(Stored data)
□ □ □ □

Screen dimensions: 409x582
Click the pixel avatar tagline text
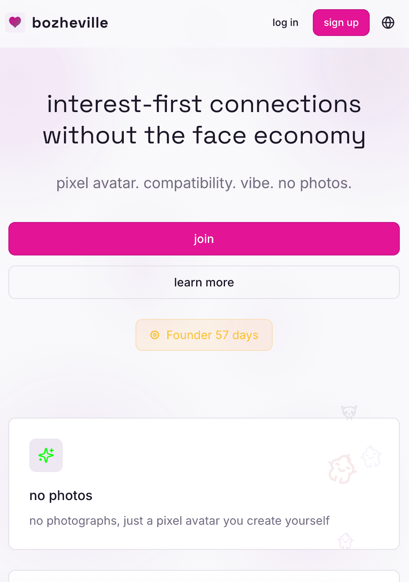(x=204, y=183)
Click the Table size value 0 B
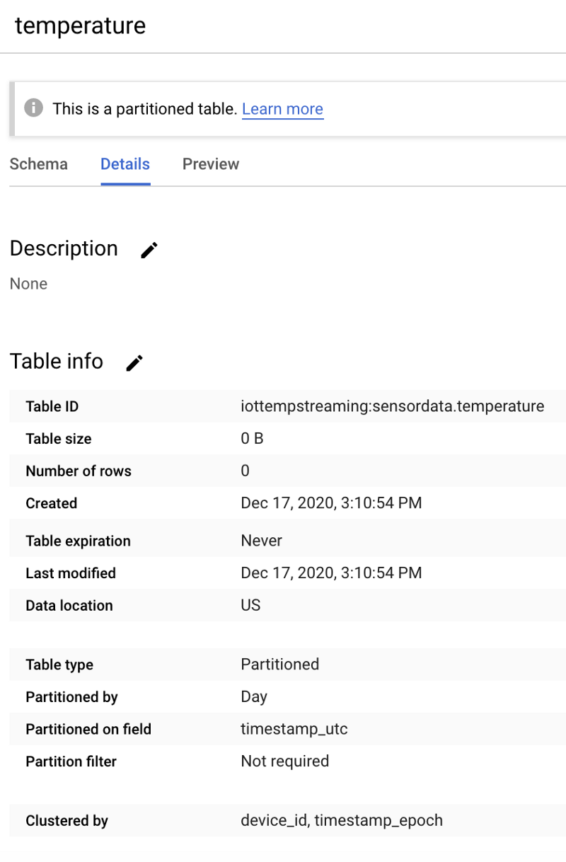Viewport: 566px width, 862px height. (x=252, y=439)
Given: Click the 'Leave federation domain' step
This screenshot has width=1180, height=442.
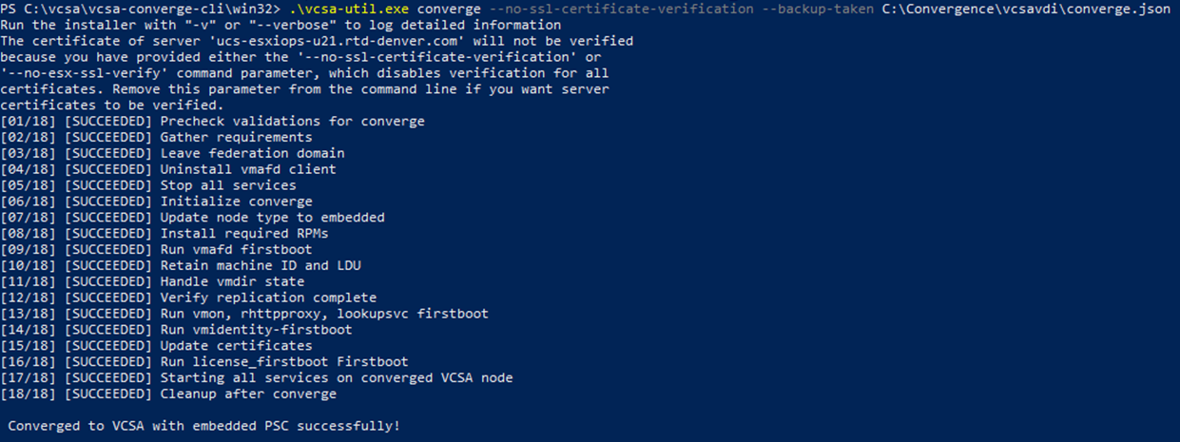Looking at the screenshot, I should point(252,153).
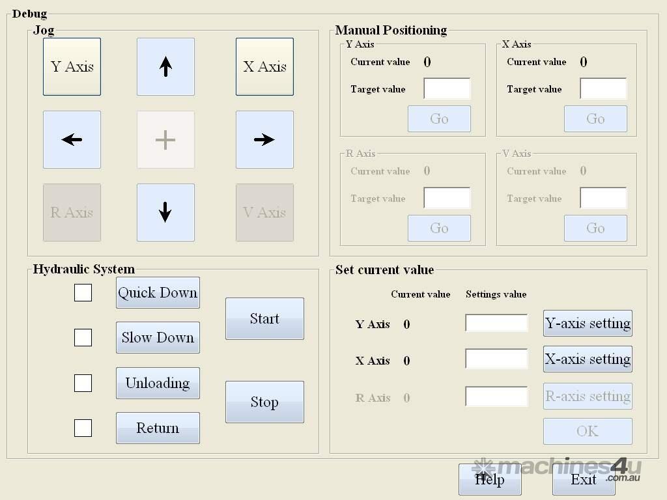
Task: Stop the hydraulic system
Action: (x=264, y=402)
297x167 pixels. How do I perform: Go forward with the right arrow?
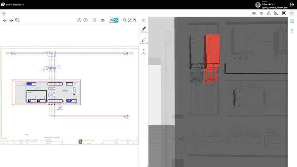point(11,20)
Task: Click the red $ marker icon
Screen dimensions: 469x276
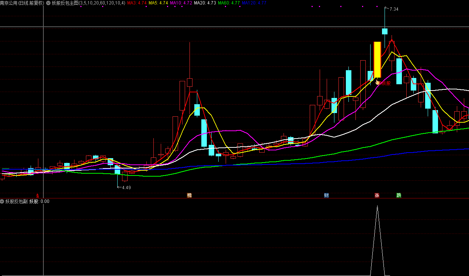Action: (x=37, y=195)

□ □ □ □

Your assignment> Please print the lines above word for word, starting at the one with "Click the pixel avatar tagline text" and ending at the one with "Given: Click the", both included, and without any picture.

Response for this exercise>
Click the pixel avatar tagline text
(x=204, y=183)
Click the Table size value 0 B
Viewport: 566px width, 862px height. (x=252, y=439)
Given: Click the 'Leave federation domain' step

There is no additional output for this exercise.